1ª grande decepção: o interfone era praticamente invisível, muito bem disfarçado na grade majestosa;

2ª importante decepção: o acesso à entrada monumental se fazia através de uma escada com degraus altos, sem suportes laterais e dificultando a escalada de minha esposa com problemas de forte desgaste da articulação dos joelhos sob tratamento especial;

3ª formidável decepção: o belíssimo “hall” da entrada em mármore claro apresentava três conjuntos de escadas com uma dezena de degraus altos. Cada uma dava para um local específico: hall de recepção de visitas, espaço para leitura e acesso para salão de festas e setor de recreação. Era impossível chegar a qualquer um deles para quem já não possui articulações, ossos e músculos de menos de setenta anos.
A ideia que se plantou foi a de que as áreas sociais do hall de entrada não passavam de ilusórios cenários para ver de longe e não para curtir com a família e amigos. Era acreditar nisso para não ter que considerar o arquiteto ou arquitetos absolutamente analfabetos da situação e perspectivas demográficas do País. Miopia, talvez!
Refeitos da múltipla decepção, o elevador nos levou até o apartamento desejado.
Melhor recepção não poderia haver. Calor humano, elegância no trato e gentileza de anfitriões informais apagaram as falhas construtivas pelas quais as pessoas que ali estavam não tinham qualquer culpa.
Por uma questão de logística iniciamos pela cozinha já que trouxéramos uma contribuição gastronômica para o almoço.
Adentramos a seguir o setor social e nos deparamos com uma agradável e bem mobiliada sala de jantar que ficava conjugada com uma espetacular sala de estar, ampla, com sacada em ângulo duplo revelando uma vista detalhada de boa parte do horizonte da maior cidade brasileira. Aí então:

4ª destrutiva decepção: o acesso à sala de estar fantástica só se tornava possível através de uma escada de três degraus altos, sem barras laterais. A minha esposa só desceu depois do almoço porque não aguentaria o esforço de passar por aquela barreira mais de uma vez durante a tarde. Quando o fez teve auxílio de um amigo que percebeu a dificuldade dela em um momento em que me distraí.

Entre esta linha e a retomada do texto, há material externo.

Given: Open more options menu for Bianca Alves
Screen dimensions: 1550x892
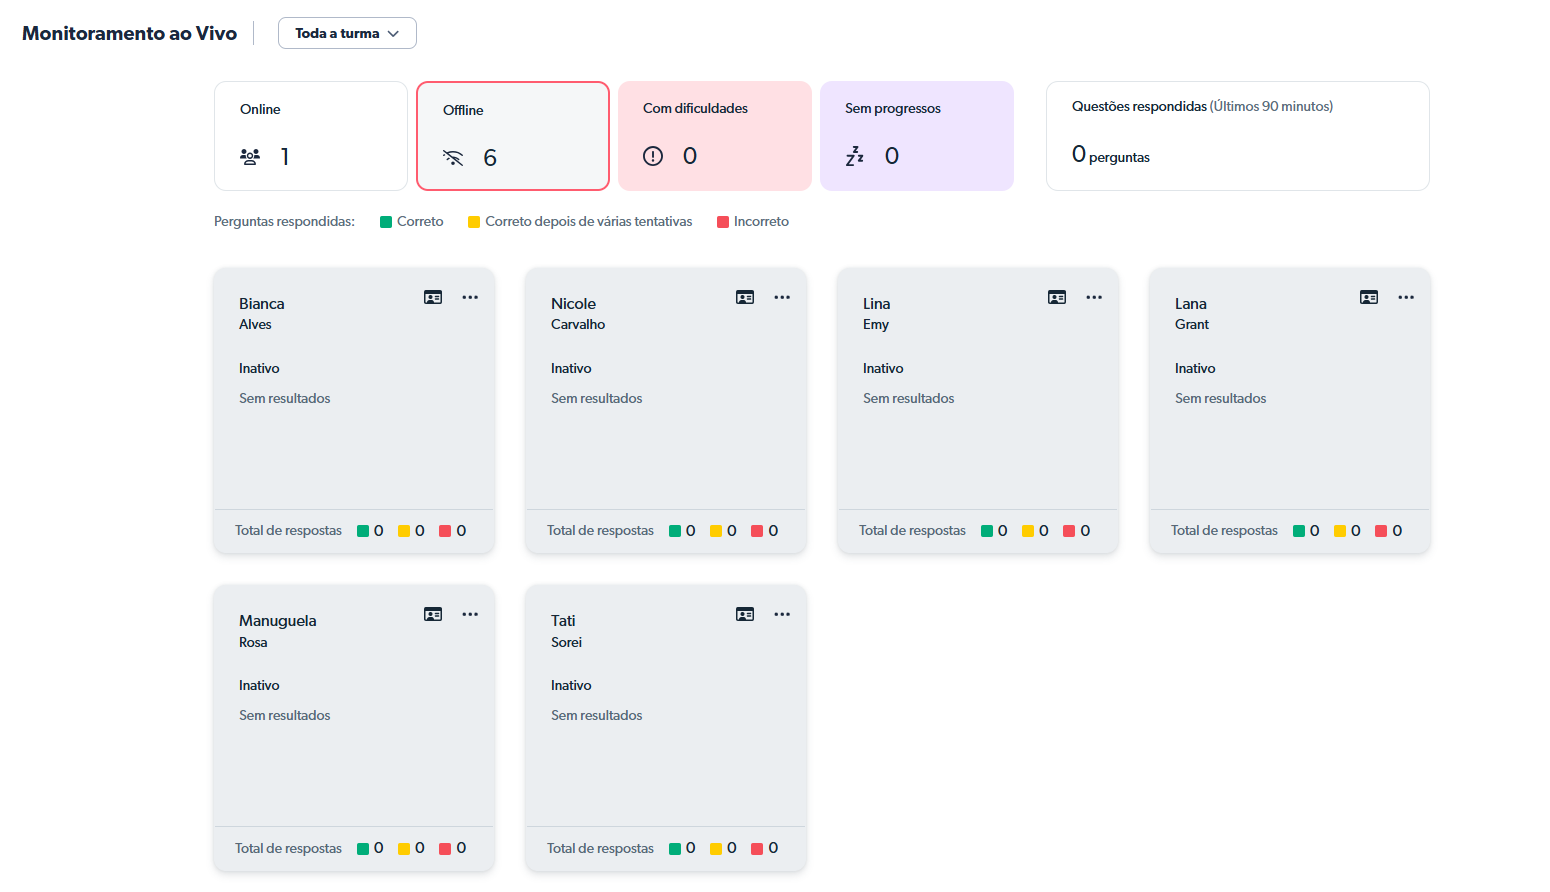Looking at the screenshot, I should [470, 297].

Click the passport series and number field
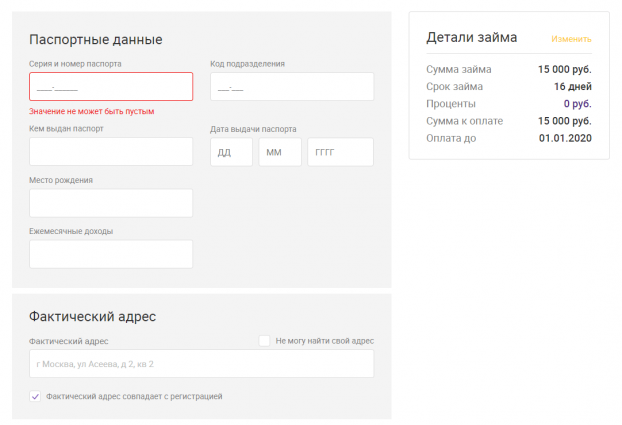(x=111, y=87)
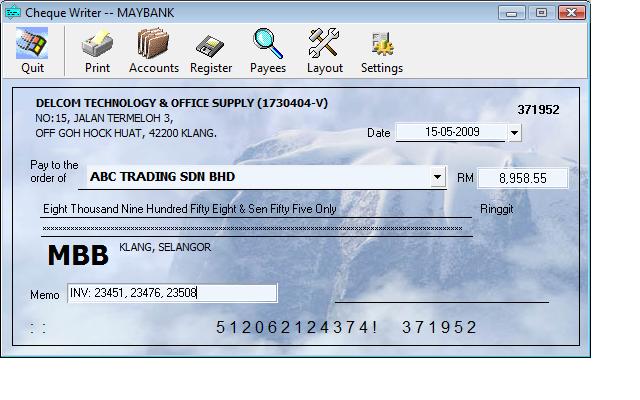Expand the Date dropdown arrow
Viewport: 640px width, 400px height.
click(x=514, y=133)
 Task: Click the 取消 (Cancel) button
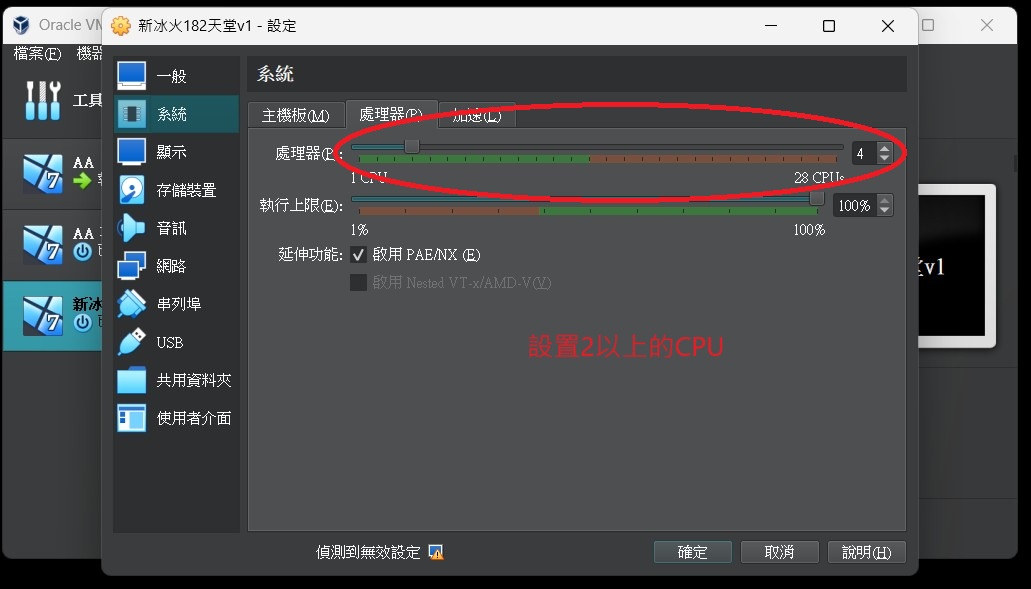tap(779, 552)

Como é que o arquiteto ou arquitetos consideram adequado criar um cômodo sem condições de acessibilidade para VIPPES? Será que a estética arquitetônica não leva em conta as condições físicas dos moradores? Será que os arquitetos e construtores não sabem que vinte por cento da população de hoje já tem mais de cinquenta anos? Será que eles pensam que o mundo para jovens será eterno? Será que eles não possuem nenhum parente com idade superior a meio século de vida? Será que em suas famílias não há deficientes físicos de nenhuma espécie? Todos os amigos também são perfeitos atletas e vacinados contra qualquer patologia degenerativa? Será que suas criações não devem durar mais que uma única geração? Será que nunca foram a um oftalmologista e, portanto, não conseguem ver os números nas tabelas demográficas do IBGE? Será que erraram nas medidas e as plantas saíram com erros construtivos impossíveis de ajustes?
Será que para esses arquitetos, inacessibilidade é condição imprescindível para a beleza das criações arquitetônicas?

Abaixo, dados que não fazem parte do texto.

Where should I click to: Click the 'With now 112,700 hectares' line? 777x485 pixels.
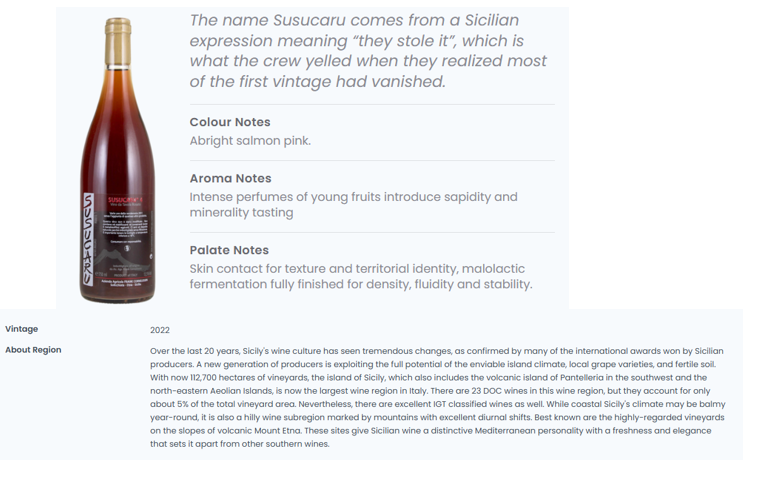(429, 377)

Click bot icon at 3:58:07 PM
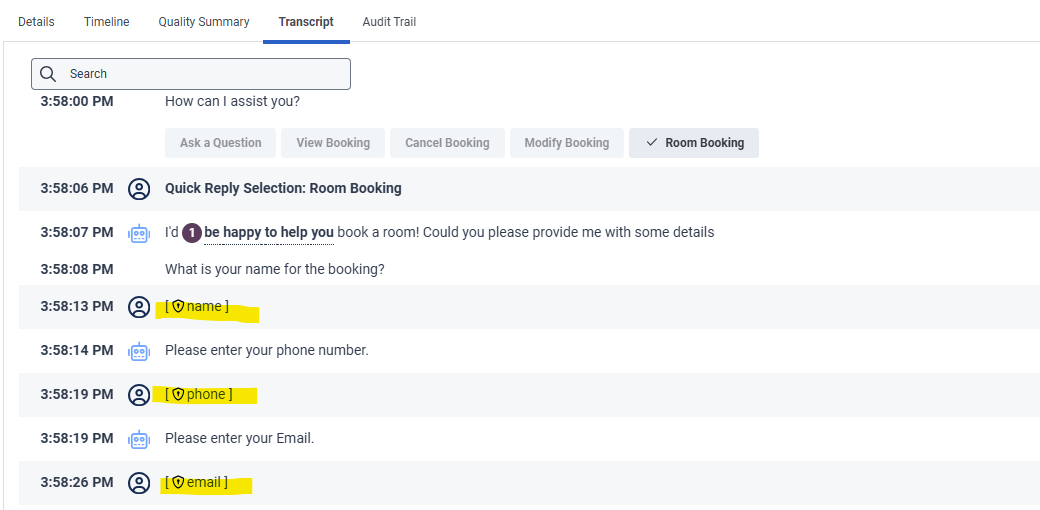click(139, 233)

Ou será que os compradores jamais pretenderão receber pais, parentes ou amigos que tenham mais de cinquenta anos ou apresentem alguma deficiência física?
Temos certeza que alguns arquitetos não compareceram às aulas com o tema central da “acessibilidade”. Apesar de escasso, ainda dá tempo para evitar a construção de elefantes brancos inacessíveis para a população que mais cresce no País, a dos VIPPES.

G. Hansen Jr.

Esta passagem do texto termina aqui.